Aggregates a single entity type from a set of pathway models and merges entities that share identifiers (as defined by the provided biological qualifiers).
- Parameters:
sbml_dfs_dict (dict[str, SBML_dfs]) – A dictionary of SBML_dfs objects from different models, keyed by model name.
pw_index (PWIndex) – An index of all tables being aggregated.
table (str) – The name of the table/entity set to aggregate (e.g., ‘species’, ‘compartments’).
fk_lookup_tables (dict, optional) – Dictionary containing lookup tables for all foreign keys used by the table (default: empty dict).
defining_biological_qualifiers (list[str], optional) – List of BQB codes which define distinct entities. Defaults to BQB_DEFINING_ATTRS.
- Returns:
new_id_table (pd.DataFrame) – Table matching the schema of one of the input models, with merged entities.
lookup_table (pd.Series) – Series mapping the index of the aggregated entities to new consensus IDs.
- napistu.consensus.construct_meta_entities_members(sbml_dfs_dict: dict[str, SBML_dfs], pw_index: PWIndex | None, table: str = 'reactions', defined_by: str = 'reaction_species', defined_lookup_tables: dict = {}, defining_attrs: list[str] = ['sc_id', 'stoichiometry']) tuple[DataFrame, Series]
Construct Meta Entities Defined by Membership
Aggregating across one entity type for a set of pathway models, merge entities with the same members.
Parameters:
- sbml_df_dict: dict{“model”: SBML_dfs}
A dictionary of SBML_dfs
- pw_index: PWIndex
An index of all tables being aggregated
- table: str
A table/entity set from the sbml_dfs to work-with
- defined_by: dict
A table/entity set whose entries are members of “table”
- defined_lookup_tables: {pd.Series}
Lookup table for updating the ids of “defined_by”
- defining_attrs: [str]
A list of attributes which jointly define a unique entity
Returns:
- new_id_table: pd.DataFrame
Matching the schema of one of the tables within sbml_df_dict
- lookup_table: pd.Series
Matches the index of the aggregated entities to new_ids
- napistu.consensus.construct_sbml_dfs_dict(pw_index: DataFrame, strict: bool = True, verbose: bool = False) dict[str, SBML_dfs]
Construct a dictionary of SBML_dfs objects from a pathway index.
This function converts all models in the pathway index into SBML_dfs objects and adds them to a dictionary. Optionally, it can skip erroneous files with a warning instead of raising an error.
- Parameters:
pw_index (pd.DataFrame) – An index of all tables being aggregated, containing model metadata and file paths.
strict (bool, default=True) – If True, raise an error on any file that cannot be loaded. If False, skip erroneous files with a warning.
verbose (bool, default=False) – If True, then include detailed logs.
- Returns:
A dictionary mapping model names to SBML_dfs objects.
- Return type:
dict[str, SBML_dfs]
- napistu.consensus.prepare_consensus_model(sbml_dfs_list: list[SBML_dfs]) tuple[dict[str, SBML_dfs], PWIndex]

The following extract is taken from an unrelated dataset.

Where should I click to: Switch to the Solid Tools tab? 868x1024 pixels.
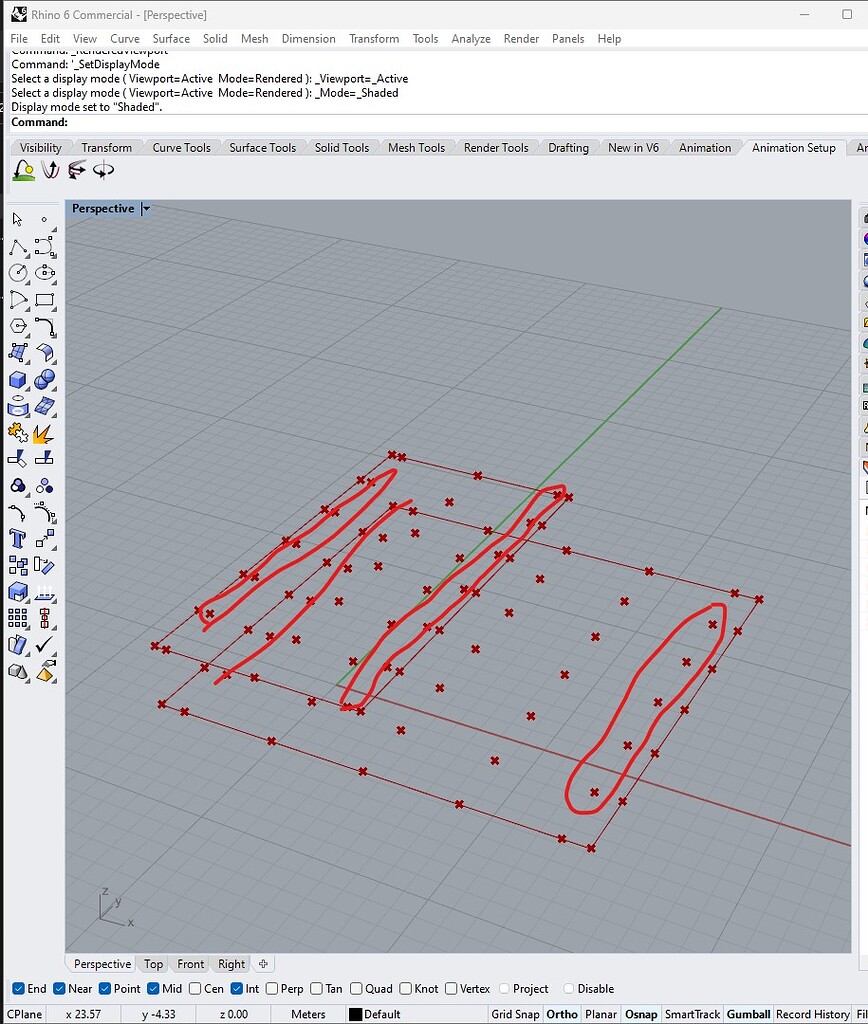342,147
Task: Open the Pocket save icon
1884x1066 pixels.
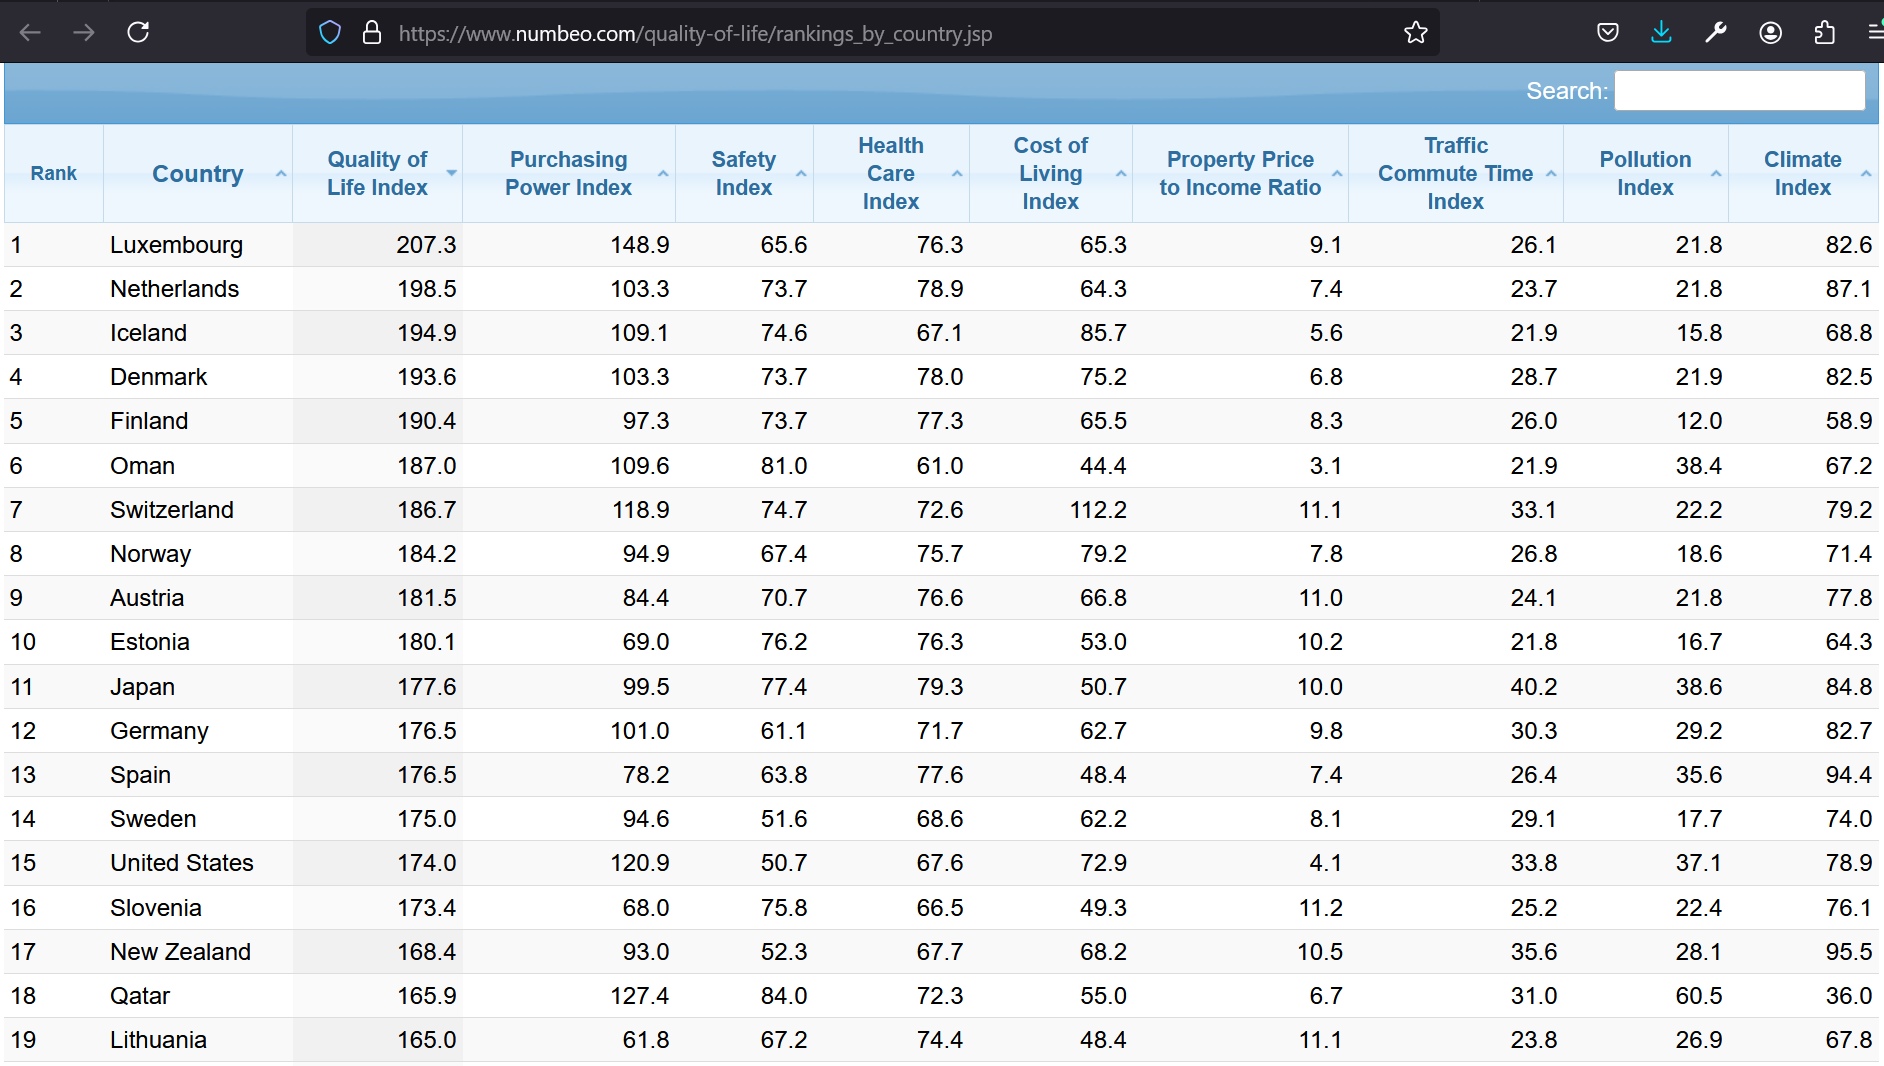Action: point(1607,33)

Prepare for creating a consensus model using a list of to-be-consolidated sbml_dfs objects.
This function will extract the core source metadata from a set of SBML_dfs objects and use it to create a pathway index object. The pathway_id from these objects will then be used to key the the sbml_dfs_list objects to create the expected input for construct_consensus_model.
- Parameters:
sbml_dfs_list (list[SBML_dfs]) – List of sbml_dfs objects to be consolidated.
- Returns:
sbml_dfs_dict (dict[str, SBML_dfs]) – Dictionary of sbml_dfs objects indexed by pathway_id.

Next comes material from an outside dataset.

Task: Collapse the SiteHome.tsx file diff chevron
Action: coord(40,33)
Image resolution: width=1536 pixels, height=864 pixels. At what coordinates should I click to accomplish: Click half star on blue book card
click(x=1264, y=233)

pw_index (PWIndex) – Pathway index object.
- Raises:
ValueError – If the sbml_dfs_list is empty. If the sbml_dfs_list contains sbml_dfs objects with more than one row. If the sbml_dfs_list contains sbml_dfs objects with missing columns. If the sbml_dfs_list contains sbml_dfs objects with duplicate pathway_ids. If the sbml_dfs_list contains sbml_dfs objects with invalid pathway_ids.